The key to understanding his victory is that he is a man of action. After a 2000 election in which he did not win a mandate, he chose to govern by seeking to institute the agenda he ran on. This was a bold stroke. He might have been careful, cautious, a tip-toer, trying not to offend too many people.
Instead, he governed. He took the view that a president can either lead or follow. He chose to lead.
He led as well by learning the lessons from his near-failure in 2000. Lessons like: How to keep working hard even when you think you’ve achieved your aim. How to build political support by working to elect senators and congressmen who agree with you and will fight alongside you.

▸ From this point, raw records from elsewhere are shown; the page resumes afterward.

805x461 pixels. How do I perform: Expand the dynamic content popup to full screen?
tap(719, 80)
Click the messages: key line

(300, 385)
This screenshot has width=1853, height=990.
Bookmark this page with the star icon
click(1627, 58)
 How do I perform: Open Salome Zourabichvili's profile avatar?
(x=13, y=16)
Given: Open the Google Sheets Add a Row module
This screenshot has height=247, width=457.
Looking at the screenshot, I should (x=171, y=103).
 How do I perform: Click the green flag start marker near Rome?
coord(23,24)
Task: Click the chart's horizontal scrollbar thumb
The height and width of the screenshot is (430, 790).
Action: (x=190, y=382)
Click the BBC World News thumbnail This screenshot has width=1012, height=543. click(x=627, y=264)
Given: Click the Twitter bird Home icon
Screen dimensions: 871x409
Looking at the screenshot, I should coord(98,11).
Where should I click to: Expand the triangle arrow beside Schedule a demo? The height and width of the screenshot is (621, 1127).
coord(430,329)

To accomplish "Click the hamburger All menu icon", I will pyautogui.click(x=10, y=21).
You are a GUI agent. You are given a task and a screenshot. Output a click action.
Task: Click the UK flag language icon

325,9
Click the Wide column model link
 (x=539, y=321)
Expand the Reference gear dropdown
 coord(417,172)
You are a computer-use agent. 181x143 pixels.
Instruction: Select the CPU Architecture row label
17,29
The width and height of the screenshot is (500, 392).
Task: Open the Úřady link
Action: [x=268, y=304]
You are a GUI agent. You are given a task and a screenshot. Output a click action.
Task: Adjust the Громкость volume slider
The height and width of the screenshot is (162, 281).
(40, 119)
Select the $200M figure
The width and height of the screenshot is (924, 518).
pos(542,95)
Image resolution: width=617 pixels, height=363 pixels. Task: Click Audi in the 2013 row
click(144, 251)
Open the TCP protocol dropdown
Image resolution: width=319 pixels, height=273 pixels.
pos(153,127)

And, most important, he and his political team figured out that the path to victory required an attention to detail about the days immediately surrounding an election – the kind of detail that Republicans never took all that seriously. They constructed an extraordinary machine to enhance and improve the turnout of those voters who would side with him, and the results were there for everybody to see last night.
In particular, he scored a 300,000-vote victory in the state of Florida, increasing his margin over the 930-vote victory he achieved in 2000 by an unimaginable percentage.
Now here we are. He has been re-elected president, scoring more votes than anyone has ever gotten before him, and it appears, also scoring the first absolute majority in the popular vote since 1988.
But what matters is what he did. How he governed. How he led.
The man of action will again be our president.
He deserved his re-election.
And we are lucky to have George W. Bush working for us.